Kay covered her face with her hands.
“I didn’t mean to hurt you, baby,” added George removing her wet hands from her eyes. “My life is a cannonball. Someone fired it in the middle of a war. Always flying and I have no idea where I’ll land. But when I do I sure hope you’ll be nearby.”
She sniffled.
“Meantime,” he added hastily, “they’re calling me to London. Oh, Kay!’s busting the box office over there, just like it did here. Everyone’s hollering for an interview. Then, back to Paris. They’re asking me to perform the New York Concerto. And I’m going to study with Nadia Boulanger.”
Oh, Kay! She knew the songs. She had transcribed them. She knew the s
tory, too, which revolved around the romantic misadventures of a certain Jimmy and a certain Kay, set in a milieu of unlimited wealth, drunken revelry, and Prohibition law enforcement. At the show’s peak, in the midst of the tomfoolery, Kay soliloquizes:
There’s a somebody I’m longing to see.
I hope that he turns out to be
someone to watch over me.
That song was a tease. George knew Kay was waiting, and wanted her to know he knew. In New York, “Someone To Watch Over Me” was the chart topper of the show. The world was celebrating her turmoil.
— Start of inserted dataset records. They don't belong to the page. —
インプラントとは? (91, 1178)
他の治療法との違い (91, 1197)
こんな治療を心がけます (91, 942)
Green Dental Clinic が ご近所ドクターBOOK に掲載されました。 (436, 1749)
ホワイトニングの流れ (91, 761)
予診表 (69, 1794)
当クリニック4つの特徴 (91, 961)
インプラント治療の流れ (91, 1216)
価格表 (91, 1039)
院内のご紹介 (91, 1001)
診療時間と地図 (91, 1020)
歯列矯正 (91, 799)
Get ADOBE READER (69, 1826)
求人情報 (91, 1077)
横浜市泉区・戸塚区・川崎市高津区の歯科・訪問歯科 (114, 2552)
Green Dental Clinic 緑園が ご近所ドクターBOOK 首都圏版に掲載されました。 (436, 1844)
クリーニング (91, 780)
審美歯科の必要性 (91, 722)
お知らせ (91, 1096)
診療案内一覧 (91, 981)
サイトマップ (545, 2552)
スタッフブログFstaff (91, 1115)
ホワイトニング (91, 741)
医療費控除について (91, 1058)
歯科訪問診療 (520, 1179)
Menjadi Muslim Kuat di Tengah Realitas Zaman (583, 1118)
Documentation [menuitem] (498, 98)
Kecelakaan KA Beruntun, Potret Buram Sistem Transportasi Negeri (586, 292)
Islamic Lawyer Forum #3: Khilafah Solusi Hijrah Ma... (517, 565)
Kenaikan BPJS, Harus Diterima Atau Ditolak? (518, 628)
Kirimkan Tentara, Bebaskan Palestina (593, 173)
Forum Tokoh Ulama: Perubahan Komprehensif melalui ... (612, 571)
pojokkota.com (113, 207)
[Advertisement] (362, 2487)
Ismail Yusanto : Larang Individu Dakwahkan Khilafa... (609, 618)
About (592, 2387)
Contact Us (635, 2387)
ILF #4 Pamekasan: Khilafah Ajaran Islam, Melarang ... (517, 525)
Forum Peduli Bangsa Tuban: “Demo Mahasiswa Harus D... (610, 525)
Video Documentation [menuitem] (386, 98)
“I’m happy for you,” she said in a small voice. “Have a good trip.”
CHAPTER TWENTY
Two weeks later, Elisabeth and Carl were holding auditions for Say When. Kay so wanted this to be an exhilarating time for her and Jimmy, but the director and producer stipulated that the financiers were forbidden to assert oversight rights. Precisely two of their songs, “Little White Lies” and “When the Lights Turn Green,” would be interpolated.
Having experienced the preproduction of A Connecticut Yankee Kay understood the process, which involved ruthless self-criticism and the willingness to alter every detail, depending on what happened when dance shoes hit floorboards.
Dick Rodgers, not a particularly generous man, was touting Kay as the best rehearsal pianist in New York. Nevertheless, the producers of Say When barred her and Jimmy from pre-production. Jimmy, ever the optimist, consoled her that their purpose was to hear their songs performed on a Broadway stage.
Only when the night of the dress rehearsal arrived did Kay and Jimmy learn that their two songs had been dropped in, rather than showcased. The audience applauded politely but Kay listened in vain for the uproarious response she had expected. The show as a whole was only mildly entertaining; the audience response, tepid.
Kay wondered how this could have happened, what could have gone so wrong. Everyone involved in Say When was experienced, hardworking, and ambitious. How could all of them, pooling their resources, have failed so miserably? Elisabeth and Carl had been convinced they had a hit.